> [What needs to be done] Please quote the material below word for word, from the line containing "743x750 pixels." through the line containing "will pyautogui.click(x=646, y=57).", both included.

> [Available records]
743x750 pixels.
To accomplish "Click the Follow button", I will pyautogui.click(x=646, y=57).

---

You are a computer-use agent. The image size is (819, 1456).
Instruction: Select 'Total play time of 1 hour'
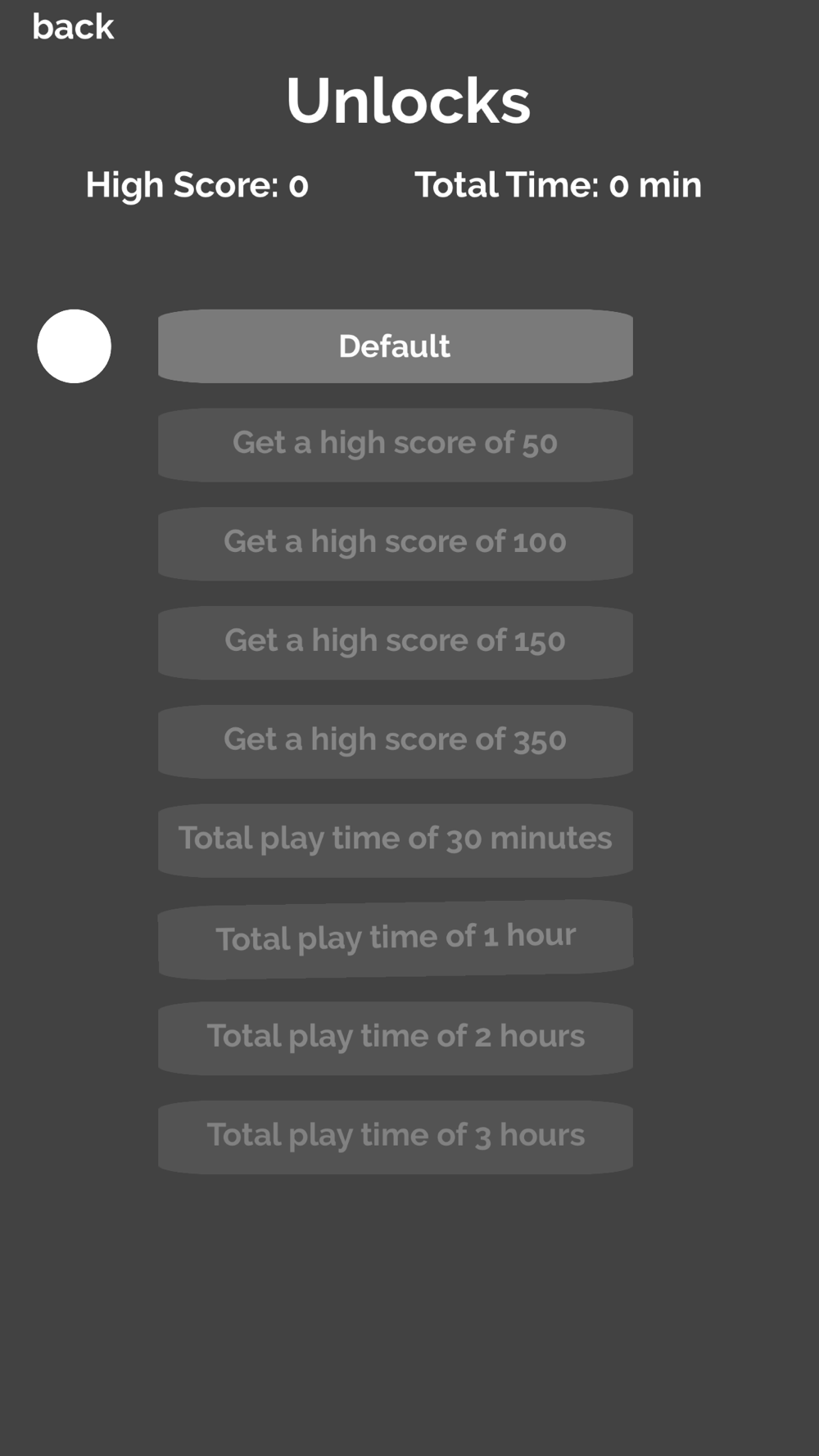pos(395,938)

> [Solution to this exercise]
743x750 pixels.
To accomplish "Click the Follow button", I will pyautogui.click(x=646, y=57).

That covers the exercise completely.